CRISE DA DEMOCRACIA, CRISE DA POLÍTICA, CRISE DA ECONOMIA: O OLHAR DE ALGUNS ANALISTAS NÃO NEOLIBERAIS – 1. FUNDAMENTOS DA TEORIA ECONÓMICA (1ª PARTE), por WILHEIM LAUTENBACH

Selecção e tradução de Júlio Marques Mota. Revisão de Francisco Tavares.

Fundamentos da Teoria Económica (1ª Parte)

Wilheim Lautenbach

1. O lucro das empresas e o volume de emprego

[Esta análise teórica inicial questiona-se sobre a relação entre o montante dos lucros empresariais, os investimentos e o grau de utilização das forças produtivas (produção e trabalho) numa economia fechada, (excluindo a influência do Estado na atividade económica) vista esta a partir da influência da atividade econômica nacional em que se tomam os salários e a poupança dos não empresários como um dado ou,  dito de outra forma, como independentes  e onde se ignora ou se exclui a possível influência das disposições dos bancos individualmente tomados assim como a possível influência de uma política conscienciosa de crédito. Também se ignora aqui a influência da taxa de juro como um custo ou como uma receita sobre as decisões da empresa, para assim isolar a sua influência e o seu efeito de volume em face do que é mais claramente importante para a tomada de decisão pelo empresário: a influência e o efeito de querer alcançar  ótimos  resultados previsionais induzidos pela procura. Em matéria de política económica,  esta análise incide sobre a questão de quão altos devem ser os lucros e os investimentos, de modo a que, nestas condições, o potencial de produção seja totalmente utilizado.]

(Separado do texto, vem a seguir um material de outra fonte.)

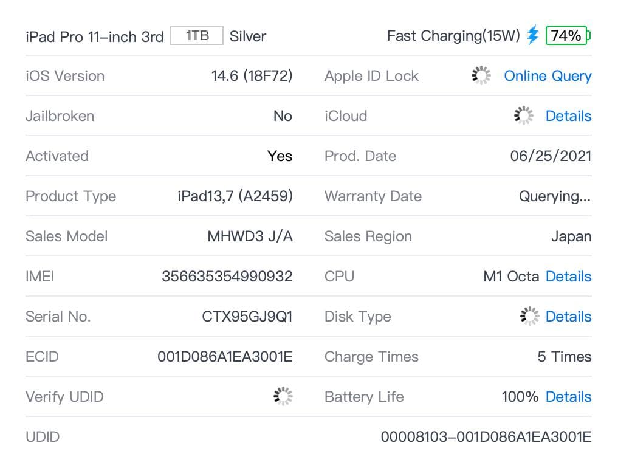Click the blue lightning bolt charging icon
Viewport: 632px width, 468px height.
(x=533, y=35)
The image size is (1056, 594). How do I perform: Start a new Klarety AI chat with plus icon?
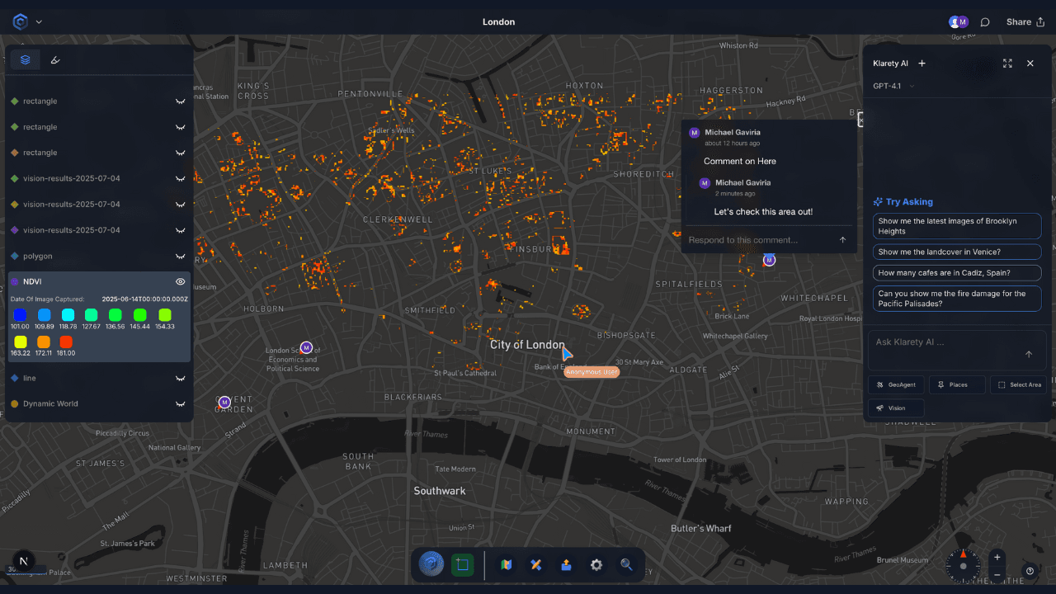coord(922,64)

a) Os lucros empresariais e as necessidades das empresas

Uma das premissas da economia clássica é o axioma segundo o qual em concorrência pura e perfeita numa economia fechada, a situação de equilíbrio económico estabelecido é automaticamente alcançado por ela mesma, ou mais corretamente dito, a economia gravita constantemente em torno deste estado de equilíbrio e, como resultado, temos que todas as forças produtivas são então completamente utilizadas e, como tal, obtém-se necessariamente o mais elevado valor possível para o PIB. Este é pois um dos pressupostos da teoria económica clássica. Existem duas explicações para a contradição entre esta tese teórica e a realidade económica, como a vemos sucessivamente, a variar entre pontos altos e baixos de atividade económica.

 (I). A condição sob a qual a proposição se considera verdadeira, ou seja, de que se verifica  a concorrência pura e feita em todos os lugares e consistentemente por todo o sistema, não é satisfeita. Como resultado o sistema económico perde a sua capacidade de adaptação e de corrigir rapidamente os desvios face à tendência, e em qualquer situação que não seja de equilíbrio.

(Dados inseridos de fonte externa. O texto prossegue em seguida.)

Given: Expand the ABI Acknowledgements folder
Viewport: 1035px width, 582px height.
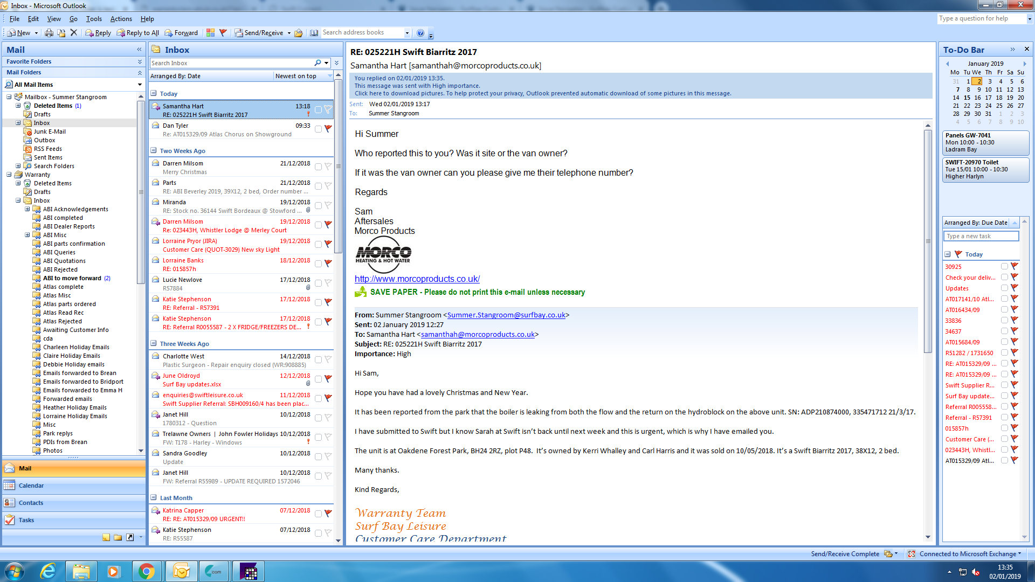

2. Através da moeda e especialmente na sua forma moderna, pelos instrumentos financeiros, o processo poderia ser desastrosamente interrompido pelo disparar repentinamente da inflação e da deflação, e daí as crises e o caminhar de deflação em deflação.

Foi preciso dar-se o terramoto económico que rebentou em 1929 sobre todas as economias para que pelos menos alguns teóricos acordassem do seu profundo sono dogmático com que envolveram toda a ciência econômica com tudo o que restava à sua volta e fizeram-no de forma mais intensa que a magia da Bela Adormecida.

A primeira brecha visível no muro do dogma da teoria foi colocada por J.M. Keynes com o Treatise on Money editado em 1930, e com o seu livro “A teoria geral do emprego” lançada cinco anos mais tarde, com que firmemente se minou as bases da teoria clássica. Nos quinze anos desde a publicação de seu Tratado sobre dinheiro 3) a nova conceção da economia tornou-se vitoriosa e forçou mesmo com a sua motivação a que se abandonassem posições que os mais fiéis defensores da antiga teoria, consideravam inexpugnáveis e indispensáveis e até mesmo teoricamente fundamentais. Quase nenhum dos derrotados possuía a honestidade e a sinceridade para admitir a derrota e abrir-se a admitir o erro. Em vez disso, eles constantemente estão a esforçar-se para manter a precisão e a aplicação dos princípios do seu sistema teórico, ou afirmando também que a teoria mais recente não é, do ponto de vista dos factos, distinta da anterior a não ser pela terminologia ou, ainda, que esta assenta a sua análise em modificações em que a inelasticidade das práticas monopolistas infestava as economias e se geravam perturbações monetárias sobre todo o processo económico.

A distância entre as duas concepções teóricas é claramente provada pelo facto de que elas estão do ponto de vista económico em conflito aberto uma com a outra. Para a velha escola, cujo porta-voz é Hayek, Robbins e camaradas, seguidos depois por Haberler, Köpke e outros, deve-se combater ainda mais energicamente a política monetária como apoio à política de pleno emprego, como defende a nova escola de pensamento económico, o keynesianismo. A razão é que a escola clássica ainda acredita na tendência imanente da economia para o equilíbrio ideal, ou seja, acreditam que a economia tende sempre para a situação de equilíbrio em pleno emprego e, portanto, a política de baixas taxas de juro, o dinheiro barato, e o investimento público são basicamente um meio de amortecer ou retardar esse movimento económico.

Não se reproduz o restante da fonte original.